Apple announced it has expanded its Self Service Repair program to include the iPhone 14 lineup and the M2 models of the 13-inch MacBook Air and 13-inch MacBook Pro. Self Service Repair is also now available for M1 Mac desktops—the 24-inch iMac, the Mac mini, and the Mac Studio—along with the True Depth camera and top speaker in the iPhone 12 and iPhone 13 lineups.
In addition, Apple says it has simplified the System Configuration process necessary to authenticate genuine Apple parts, update firmware, and calibrate parts. Previously, users had to contact the Self Service Repair support team to run the final step of the repair; that’s no longer necessary.
I continue to find Apple’s messaging around Self Service Repair intriguing. Just read this bit from the announcement where Apple simultaneously pats itself on the back for its support of the Right to Repair movement and warns users against using Self Service Repair.

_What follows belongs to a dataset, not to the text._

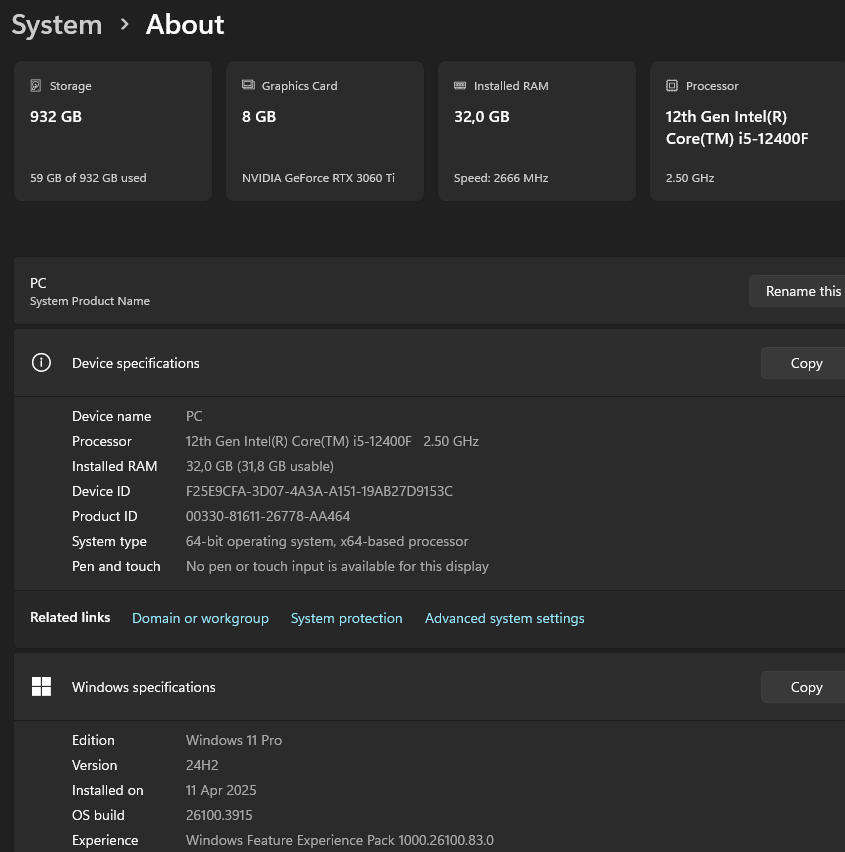Screen dimensions: 845x852
Task: Expand the Storage summary card
Action: [x=112, y=130]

Self Service Repair is part of Apple’s efforts to expand access to repairs. Widespread repair access plays an important role in extending products’ longevity, which is good for users and good for the planet. For the vast majority of users who do not have experience repairing electronic devices, visiting a professional authorized repair provider with certified technicians who use genuine Apple parts is the safest and most reliable way to get a repair.
But perhaps that’s an accurate representation of the modern world, where a lot of people think they want to be able to repair their own devices and philosophically support the Right to Repair movement, but they don’t actually trust themselves to complete a repair successfully.
Have you taken advantage of Apple’s Self Service Repair program? How did it work out?